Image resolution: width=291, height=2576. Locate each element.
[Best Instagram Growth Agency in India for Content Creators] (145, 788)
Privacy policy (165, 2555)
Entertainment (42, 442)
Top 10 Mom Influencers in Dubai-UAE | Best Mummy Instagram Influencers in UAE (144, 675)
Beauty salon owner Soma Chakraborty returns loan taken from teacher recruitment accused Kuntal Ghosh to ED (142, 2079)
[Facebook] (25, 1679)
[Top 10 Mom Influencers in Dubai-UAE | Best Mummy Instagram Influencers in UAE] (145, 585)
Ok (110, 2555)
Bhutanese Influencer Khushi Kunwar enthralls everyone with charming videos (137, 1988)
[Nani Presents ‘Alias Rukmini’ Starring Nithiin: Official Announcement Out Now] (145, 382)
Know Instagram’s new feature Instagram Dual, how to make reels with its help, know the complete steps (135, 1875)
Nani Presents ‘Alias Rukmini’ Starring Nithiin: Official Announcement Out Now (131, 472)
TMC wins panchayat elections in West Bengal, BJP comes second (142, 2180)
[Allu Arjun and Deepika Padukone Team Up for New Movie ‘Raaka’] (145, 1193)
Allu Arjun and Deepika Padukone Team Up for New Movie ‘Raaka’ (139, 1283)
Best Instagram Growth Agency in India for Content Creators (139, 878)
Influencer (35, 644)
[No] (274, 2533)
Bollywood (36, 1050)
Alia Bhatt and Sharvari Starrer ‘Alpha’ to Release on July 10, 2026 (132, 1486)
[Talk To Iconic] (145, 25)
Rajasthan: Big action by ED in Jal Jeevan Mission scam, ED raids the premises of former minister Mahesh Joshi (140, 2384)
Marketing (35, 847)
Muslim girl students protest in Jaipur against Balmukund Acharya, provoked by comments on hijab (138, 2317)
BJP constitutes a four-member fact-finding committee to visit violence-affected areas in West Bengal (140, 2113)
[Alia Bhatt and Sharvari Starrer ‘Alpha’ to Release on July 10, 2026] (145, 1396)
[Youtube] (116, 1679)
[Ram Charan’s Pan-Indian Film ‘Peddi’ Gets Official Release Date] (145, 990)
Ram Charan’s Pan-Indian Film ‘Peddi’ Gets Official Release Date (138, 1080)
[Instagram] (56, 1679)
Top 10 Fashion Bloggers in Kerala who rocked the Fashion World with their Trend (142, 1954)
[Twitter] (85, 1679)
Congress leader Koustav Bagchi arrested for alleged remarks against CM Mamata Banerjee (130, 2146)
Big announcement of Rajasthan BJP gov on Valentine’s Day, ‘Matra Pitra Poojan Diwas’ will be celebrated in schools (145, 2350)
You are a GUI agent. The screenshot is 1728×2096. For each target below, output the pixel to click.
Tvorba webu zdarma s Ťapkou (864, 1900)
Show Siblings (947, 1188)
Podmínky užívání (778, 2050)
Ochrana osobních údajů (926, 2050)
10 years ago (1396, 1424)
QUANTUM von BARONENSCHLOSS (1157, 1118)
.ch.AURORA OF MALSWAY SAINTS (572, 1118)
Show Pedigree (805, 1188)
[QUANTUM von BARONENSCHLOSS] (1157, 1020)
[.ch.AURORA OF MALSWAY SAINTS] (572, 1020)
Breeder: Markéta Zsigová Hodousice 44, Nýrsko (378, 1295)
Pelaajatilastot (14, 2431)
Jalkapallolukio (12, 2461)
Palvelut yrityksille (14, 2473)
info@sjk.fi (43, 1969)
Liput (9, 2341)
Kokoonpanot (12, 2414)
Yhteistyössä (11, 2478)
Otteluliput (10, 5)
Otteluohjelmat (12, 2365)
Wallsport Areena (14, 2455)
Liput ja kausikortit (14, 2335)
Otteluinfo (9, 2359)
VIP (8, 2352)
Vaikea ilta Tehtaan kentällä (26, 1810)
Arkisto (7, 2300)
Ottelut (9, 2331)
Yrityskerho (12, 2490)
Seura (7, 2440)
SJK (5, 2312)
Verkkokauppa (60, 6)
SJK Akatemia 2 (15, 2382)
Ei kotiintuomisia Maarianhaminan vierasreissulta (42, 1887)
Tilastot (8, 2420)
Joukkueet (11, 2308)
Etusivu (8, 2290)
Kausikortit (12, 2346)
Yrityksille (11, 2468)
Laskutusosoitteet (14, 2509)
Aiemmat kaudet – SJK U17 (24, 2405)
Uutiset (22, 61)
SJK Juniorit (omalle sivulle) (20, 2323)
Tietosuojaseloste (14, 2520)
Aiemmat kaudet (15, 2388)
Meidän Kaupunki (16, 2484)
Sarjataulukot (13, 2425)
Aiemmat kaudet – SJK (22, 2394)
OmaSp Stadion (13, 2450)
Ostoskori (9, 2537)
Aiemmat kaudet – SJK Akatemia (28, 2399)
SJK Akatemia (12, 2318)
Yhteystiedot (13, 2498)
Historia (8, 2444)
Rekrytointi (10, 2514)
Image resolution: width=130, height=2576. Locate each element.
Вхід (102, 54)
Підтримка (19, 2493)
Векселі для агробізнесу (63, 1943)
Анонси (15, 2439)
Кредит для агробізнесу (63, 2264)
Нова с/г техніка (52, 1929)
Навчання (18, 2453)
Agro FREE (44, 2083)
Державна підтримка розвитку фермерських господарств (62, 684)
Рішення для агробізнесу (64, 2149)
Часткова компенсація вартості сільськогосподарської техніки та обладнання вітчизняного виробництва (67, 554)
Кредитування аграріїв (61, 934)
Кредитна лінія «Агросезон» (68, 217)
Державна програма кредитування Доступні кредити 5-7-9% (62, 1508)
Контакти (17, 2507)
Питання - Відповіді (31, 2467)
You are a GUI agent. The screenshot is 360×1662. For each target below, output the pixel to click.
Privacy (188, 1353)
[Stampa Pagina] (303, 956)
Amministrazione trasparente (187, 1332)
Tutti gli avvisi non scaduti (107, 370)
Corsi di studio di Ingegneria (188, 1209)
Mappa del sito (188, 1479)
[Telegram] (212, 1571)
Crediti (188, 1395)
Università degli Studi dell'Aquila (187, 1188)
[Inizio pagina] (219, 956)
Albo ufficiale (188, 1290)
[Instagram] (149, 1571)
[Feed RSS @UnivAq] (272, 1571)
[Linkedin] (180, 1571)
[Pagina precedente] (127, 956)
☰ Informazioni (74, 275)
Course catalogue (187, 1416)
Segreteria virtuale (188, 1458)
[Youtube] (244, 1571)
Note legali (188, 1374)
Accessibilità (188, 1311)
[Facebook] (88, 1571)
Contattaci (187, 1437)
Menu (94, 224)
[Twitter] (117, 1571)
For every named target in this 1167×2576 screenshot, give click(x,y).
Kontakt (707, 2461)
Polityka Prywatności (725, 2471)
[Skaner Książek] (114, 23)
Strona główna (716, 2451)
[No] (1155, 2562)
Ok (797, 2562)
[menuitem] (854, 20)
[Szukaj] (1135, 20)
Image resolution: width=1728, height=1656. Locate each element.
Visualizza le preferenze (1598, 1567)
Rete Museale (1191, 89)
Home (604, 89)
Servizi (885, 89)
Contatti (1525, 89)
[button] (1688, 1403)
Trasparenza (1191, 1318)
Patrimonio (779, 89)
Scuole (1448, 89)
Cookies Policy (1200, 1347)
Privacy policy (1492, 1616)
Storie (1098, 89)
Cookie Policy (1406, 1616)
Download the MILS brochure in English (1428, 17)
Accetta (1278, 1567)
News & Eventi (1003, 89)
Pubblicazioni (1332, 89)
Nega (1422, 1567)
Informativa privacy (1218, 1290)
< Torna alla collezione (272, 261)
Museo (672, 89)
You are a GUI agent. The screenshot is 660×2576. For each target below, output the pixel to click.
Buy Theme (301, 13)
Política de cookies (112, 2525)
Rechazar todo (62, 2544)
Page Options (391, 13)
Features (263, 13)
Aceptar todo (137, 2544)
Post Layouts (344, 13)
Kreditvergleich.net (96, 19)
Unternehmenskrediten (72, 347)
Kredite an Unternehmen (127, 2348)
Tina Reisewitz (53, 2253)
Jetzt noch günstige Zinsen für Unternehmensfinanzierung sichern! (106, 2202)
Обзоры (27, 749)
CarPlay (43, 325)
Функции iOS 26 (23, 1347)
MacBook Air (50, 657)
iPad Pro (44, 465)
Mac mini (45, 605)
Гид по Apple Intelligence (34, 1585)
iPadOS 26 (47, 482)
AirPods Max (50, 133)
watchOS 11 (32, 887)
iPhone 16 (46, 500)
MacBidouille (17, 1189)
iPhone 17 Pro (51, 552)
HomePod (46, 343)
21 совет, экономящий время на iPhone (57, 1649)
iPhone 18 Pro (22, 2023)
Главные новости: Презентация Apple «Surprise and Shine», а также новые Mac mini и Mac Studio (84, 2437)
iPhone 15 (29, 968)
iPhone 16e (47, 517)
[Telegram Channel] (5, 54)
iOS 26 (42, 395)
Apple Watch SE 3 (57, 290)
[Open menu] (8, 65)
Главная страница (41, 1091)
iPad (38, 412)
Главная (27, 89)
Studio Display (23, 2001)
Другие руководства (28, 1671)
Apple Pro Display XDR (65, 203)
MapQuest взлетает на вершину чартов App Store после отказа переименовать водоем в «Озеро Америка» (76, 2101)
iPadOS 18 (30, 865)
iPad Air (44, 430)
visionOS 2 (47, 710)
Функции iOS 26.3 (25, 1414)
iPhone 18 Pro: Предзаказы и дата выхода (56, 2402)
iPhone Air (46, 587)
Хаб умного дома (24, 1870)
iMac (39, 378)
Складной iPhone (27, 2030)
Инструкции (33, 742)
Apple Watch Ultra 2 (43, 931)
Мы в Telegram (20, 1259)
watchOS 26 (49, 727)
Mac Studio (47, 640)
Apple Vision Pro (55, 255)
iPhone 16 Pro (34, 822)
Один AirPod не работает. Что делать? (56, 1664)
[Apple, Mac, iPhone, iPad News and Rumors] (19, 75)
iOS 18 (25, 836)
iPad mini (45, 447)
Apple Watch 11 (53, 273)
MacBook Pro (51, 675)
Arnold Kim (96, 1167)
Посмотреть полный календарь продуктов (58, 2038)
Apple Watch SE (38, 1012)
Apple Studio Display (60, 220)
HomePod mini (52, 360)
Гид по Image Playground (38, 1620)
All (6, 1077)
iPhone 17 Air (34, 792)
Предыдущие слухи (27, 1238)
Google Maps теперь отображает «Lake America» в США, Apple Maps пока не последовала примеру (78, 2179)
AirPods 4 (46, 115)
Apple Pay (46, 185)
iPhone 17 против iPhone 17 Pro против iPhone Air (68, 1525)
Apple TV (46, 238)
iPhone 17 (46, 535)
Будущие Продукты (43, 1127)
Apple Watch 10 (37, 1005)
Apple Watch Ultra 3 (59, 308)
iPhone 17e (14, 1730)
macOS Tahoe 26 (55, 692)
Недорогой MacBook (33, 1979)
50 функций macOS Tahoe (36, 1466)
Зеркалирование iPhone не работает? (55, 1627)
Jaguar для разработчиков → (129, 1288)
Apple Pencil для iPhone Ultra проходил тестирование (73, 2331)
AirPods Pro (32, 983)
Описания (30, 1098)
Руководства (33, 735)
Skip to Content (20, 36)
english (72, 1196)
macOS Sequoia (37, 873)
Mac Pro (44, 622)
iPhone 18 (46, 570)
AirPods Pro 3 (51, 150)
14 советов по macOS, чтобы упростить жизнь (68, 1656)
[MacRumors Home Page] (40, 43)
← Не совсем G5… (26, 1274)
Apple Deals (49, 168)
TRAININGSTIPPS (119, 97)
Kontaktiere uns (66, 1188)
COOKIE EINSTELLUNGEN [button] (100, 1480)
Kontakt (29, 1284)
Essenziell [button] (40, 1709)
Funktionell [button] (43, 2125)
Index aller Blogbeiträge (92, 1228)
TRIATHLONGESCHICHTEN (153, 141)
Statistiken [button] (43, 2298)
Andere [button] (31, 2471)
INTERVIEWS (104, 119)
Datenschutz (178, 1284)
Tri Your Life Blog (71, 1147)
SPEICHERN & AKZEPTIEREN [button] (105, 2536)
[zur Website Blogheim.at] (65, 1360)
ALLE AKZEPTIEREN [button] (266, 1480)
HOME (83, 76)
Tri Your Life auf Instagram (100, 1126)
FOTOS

*REQUIRED TASK*
Reproduce the rows verbatim, beginning at the one that contains "TRAININGSTIPPS (119, 97)" and stopping after the one that contains "Andere [button] (31, 2471)".

*OUTPUT OF THE EXERCISE*
TRAININGSTIPPS (119, 97)
Kontaktiere uns (66, 1188)
COOKIE EINSTELLUNGEN [button] (100, 1480)
Kontakt (29, 1284)
Essenziell [button] (40, 1709)
Funktionell [button] (43, 2125)
Index aller Blogbeiträge (92, 1228)
TRIATHLONGESCHICHTEN (153, 141)
Statistiken [button] (43, 2298)
Andere [button] (31, 2471)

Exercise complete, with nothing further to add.